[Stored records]
⁂

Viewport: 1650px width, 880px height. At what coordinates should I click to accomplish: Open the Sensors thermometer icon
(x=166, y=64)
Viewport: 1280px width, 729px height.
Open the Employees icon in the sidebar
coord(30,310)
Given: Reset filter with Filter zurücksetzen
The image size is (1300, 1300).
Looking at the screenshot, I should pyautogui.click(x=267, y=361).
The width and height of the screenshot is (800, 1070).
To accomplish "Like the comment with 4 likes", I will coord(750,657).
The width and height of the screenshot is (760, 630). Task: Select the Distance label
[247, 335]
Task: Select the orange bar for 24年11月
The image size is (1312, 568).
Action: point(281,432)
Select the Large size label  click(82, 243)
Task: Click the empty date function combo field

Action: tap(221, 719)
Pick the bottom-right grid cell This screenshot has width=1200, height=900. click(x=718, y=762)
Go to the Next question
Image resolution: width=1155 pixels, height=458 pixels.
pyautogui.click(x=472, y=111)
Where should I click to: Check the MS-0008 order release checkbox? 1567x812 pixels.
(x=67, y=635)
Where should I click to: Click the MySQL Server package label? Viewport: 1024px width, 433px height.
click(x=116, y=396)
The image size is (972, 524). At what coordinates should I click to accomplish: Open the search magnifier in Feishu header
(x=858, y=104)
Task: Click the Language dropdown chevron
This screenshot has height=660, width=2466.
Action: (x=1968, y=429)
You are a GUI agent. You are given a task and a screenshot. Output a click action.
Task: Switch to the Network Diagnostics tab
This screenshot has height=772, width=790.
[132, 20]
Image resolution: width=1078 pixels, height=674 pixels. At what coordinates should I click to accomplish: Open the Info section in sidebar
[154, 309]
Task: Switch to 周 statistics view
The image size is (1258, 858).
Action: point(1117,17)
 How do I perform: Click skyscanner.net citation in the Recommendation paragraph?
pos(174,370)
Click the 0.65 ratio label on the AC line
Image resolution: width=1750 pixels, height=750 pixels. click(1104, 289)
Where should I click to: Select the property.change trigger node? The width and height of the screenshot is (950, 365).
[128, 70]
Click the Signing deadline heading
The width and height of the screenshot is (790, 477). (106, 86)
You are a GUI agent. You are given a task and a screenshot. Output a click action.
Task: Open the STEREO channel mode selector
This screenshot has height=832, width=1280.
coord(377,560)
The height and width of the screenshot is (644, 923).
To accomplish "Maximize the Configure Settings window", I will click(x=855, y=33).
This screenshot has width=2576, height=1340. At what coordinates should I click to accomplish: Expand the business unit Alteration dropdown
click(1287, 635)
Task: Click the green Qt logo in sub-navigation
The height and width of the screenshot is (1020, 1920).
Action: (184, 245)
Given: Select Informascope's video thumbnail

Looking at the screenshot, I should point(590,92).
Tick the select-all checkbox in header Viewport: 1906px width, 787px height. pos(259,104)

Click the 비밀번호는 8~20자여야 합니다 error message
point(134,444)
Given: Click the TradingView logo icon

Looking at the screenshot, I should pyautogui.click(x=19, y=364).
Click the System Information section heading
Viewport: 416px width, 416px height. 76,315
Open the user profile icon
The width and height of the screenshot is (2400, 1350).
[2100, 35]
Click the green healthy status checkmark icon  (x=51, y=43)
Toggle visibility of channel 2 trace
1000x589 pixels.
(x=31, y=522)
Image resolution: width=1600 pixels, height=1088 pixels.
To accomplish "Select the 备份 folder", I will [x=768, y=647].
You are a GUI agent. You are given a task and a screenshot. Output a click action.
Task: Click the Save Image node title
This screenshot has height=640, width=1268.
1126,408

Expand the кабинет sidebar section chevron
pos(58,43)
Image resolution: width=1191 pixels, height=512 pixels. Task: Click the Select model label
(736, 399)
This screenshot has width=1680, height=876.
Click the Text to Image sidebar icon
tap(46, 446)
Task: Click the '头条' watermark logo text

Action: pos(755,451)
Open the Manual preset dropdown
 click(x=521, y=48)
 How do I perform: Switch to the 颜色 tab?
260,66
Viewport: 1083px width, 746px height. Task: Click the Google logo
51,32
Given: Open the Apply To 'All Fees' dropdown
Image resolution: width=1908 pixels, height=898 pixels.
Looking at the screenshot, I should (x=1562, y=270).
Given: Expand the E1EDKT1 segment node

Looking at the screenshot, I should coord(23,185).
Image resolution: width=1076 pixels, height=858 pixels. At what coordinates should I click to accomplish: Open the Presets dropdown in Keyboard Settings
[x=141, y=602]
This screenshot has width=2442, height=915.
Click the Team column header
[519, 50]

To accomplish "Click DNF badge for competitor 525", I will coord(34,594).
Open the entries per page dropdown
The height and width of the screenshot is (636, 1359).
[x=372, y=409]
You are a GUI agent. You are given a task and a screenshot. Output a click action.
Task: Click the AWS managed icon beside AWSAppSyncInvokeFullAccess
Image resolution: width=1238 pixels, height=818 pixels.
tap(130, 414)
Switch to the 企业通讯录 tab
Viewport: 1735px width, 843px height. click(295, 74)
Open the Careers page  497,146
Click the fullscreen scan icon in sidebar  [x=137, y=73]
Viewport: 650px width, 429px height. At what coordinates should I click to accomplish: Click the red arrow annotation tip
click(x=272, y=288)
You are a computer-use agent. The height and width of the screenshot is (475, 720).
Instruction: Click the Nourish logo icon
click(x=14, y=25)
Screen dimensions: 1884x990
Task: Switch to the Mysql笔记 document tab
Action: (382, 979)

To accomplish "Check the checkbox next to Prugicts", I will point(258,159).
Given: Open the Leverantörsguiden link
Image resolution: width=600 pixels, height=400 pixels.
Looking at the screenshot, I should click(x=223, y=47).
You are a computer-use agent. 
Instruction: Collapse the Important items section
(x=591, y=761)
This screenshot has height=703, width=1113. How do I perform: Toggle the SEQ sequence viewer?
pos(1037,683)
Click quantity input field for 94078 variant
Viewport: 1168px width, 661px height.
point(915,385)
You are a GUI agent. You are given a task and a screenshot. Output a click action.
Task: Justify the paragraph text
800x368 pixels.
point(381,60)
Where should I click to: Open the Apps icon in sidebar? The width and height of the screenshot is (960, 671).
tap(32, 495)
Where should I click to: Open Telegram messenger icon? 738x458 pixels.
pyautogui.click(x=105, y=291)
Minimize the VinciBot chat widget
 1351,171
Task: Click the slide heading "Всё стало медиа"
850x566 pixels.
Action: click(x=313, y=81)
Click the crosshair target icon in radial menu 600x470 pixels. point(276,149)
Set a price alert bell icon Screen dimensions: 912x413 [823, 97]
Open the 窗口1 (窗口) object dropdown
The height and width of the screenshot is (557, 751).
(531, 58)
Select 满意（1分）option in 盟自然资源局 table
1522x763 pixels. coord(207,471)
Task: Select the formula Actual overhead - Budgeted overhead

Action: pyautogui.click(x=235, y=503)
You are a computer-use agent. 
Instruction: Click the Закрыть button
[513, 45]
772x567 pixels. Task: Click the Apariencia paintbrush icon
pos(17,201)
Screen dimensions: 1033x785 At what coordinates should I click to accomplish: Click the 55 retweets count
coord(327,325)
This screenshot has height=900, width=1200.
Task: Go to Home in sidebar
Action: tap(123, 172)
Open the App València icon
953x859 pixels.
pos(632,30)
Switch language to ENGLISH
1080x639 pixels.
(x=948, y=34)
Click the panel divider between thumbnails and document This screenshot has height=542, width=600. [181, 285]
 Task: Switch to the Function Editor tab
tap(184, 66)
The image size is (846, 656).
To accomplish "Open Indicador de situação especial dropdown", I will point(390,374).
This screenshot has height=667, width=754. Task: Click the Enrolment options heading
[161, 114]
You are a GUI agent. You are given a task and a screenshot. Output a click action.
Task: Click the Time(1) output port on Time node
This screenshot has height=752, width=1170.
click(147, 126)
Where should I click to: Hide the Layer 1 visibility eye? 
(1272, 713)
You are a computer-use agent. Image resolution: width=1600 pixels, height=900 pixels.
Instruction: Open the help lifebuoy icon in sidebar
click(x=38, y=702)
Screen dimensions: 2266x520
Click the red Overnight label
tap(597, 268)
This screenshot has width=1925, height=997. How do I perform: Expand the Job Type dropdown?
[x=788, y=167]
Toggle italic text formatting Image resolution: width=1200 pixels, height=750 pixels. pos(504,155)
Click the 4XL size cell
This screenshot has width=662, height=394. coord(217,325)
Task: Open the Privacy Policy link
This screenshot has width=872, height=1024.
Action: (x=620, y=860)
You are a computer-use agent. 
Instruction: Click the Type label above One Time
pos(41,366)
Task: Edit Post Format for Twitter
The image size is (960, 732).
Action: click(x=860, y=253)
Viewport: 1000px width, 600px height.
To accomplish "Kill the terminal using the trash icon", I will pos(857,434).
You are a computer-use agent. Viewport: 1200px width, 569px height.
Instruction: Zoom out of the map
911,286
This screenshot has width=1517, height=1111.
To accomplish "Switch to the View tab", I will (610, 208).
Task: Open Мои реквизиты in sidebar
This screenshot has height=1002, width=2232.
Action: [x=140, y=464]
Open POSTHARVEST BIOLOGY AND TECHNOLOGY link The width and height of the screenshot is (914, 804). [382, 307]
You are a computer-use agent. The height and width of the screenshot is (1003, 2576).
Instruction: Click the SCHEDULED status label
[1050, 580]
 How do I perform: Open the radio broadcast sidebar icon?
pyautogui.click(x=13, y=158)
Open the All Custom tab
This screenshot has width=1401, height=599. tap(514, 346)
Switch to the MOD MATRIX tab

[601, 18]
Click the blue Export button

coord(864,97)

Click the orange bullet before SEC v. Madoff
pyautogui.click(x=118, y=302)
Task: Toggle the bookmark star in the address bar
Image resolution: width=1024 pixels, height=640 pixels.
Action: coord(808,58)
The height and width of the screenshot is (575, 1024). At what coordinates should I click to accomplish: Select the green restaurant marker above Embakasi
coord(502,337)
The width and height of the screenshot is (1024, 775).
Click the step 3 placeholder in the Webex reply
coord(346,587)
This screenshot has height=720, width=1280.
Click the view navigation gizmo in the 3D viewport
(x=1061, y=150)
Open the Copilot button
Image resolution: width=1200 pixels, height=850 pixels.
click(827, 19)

⁂

Task to complete: Select all lines with the word "link" from the entries above.

Response to the task:
Given: Open the Leverantörsguiden link
Task: Open the Privacy Policy link
Open POSTHARVEST BIOLOGY AND TECHNOLOGY link The width and height of the screenshot is (914, 804). [382, 307]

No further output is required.